Meanwhile, Prop E comes with some pretty concrete costs. Given the city's chronic inability to meet its affordable housing goals, City Controller Ben Rosenfield found that Prop E would have reduced allowable office space development by a cumulative 5.6 million, and net tax revenues by $4–7 million per year, had it been in place for the last decade. Alternatively, the city would have had to spend $200–500 million more each year over the same time period to meet its affordable housing goals, and thus avoid any reduction in allowable office space development.

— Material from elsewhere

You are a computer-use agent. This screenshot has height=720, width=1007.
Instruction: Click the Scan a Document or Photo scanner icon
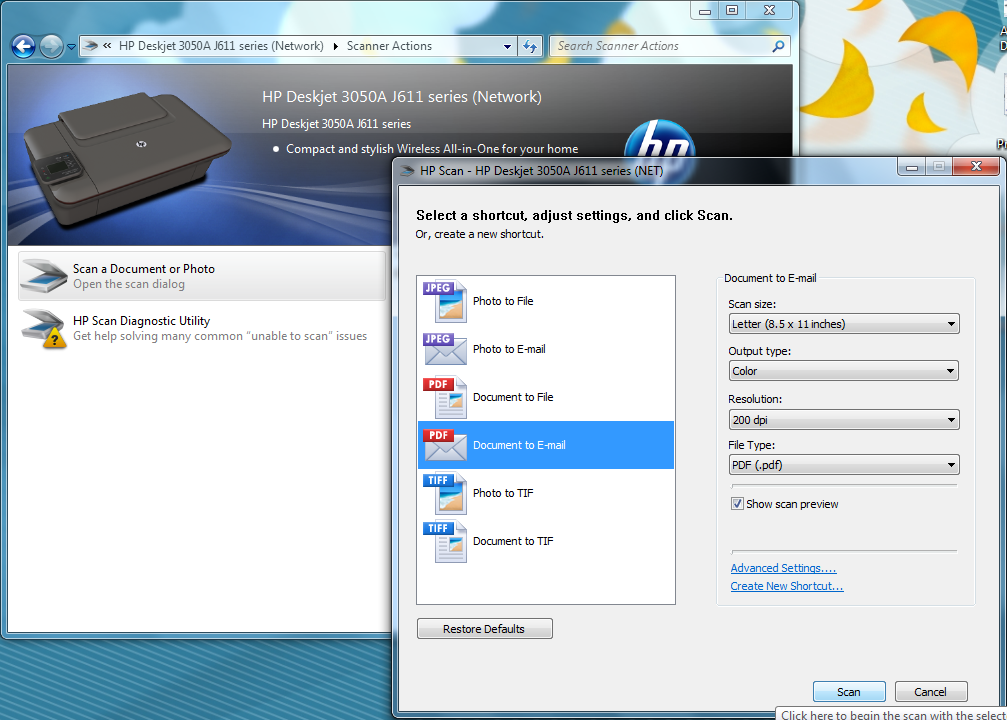click(45, 276)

Opponents of Prop E argue it would reduce impact fees paid by office space developers by $600–900 million over the next 20 years. A report from the city's chief economist estimates that city GDP will be 8.5 percent lower by 2040 than it would have been without Prop E.
Artificially capping the amount of new office space that can be built would also likely raise office rents, pushing out smaller businesses that can't outbid deeper-pocketed corporations for existing space. After all, that's what supply constraints have done to the city's housing market.

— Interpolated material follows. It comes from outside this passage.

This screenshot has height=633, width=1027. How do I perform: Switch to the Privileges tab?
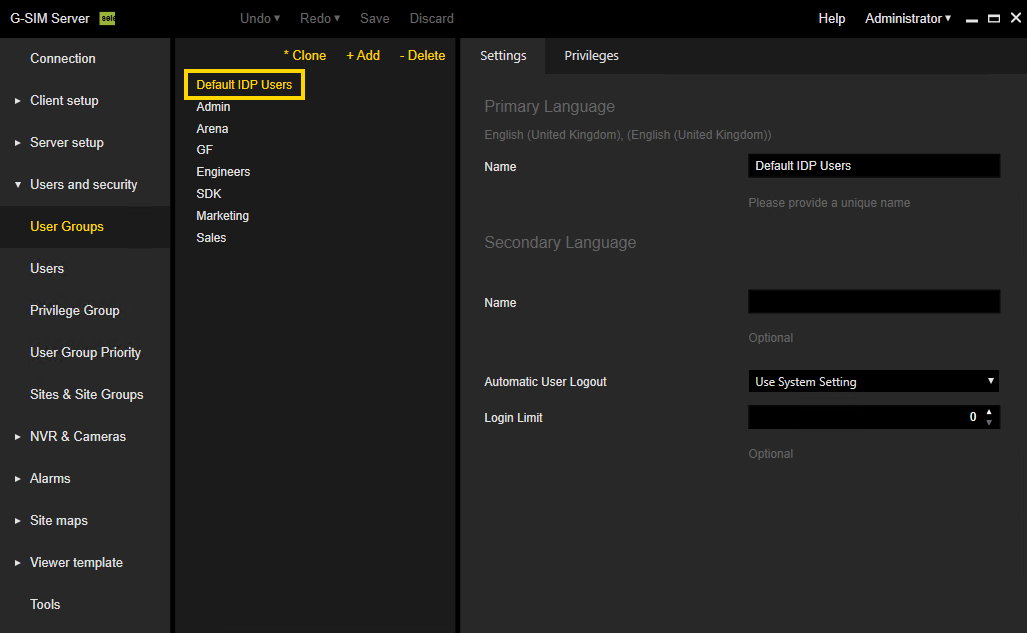pyautogui.click(x=591, y=56)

The city is still counting mail-in ballots from Tuesday's election, so Prop E's victory isn't official yet. But "barring unforeseen lunacy", as Mission Local put it, the measure will easily pass.
That really is a shame. San Francisco has continually tried to plan itself out of its housing affordability problems through limits on the "wrong" kinds of development, whether that's buildings that are too big, too luxurious, or now, come with too many jobs. These efforts have failed to work. San Francisco voters, politicians, and activists should stop trying to dictate how exactly their city will change over the years. They're not very good at it.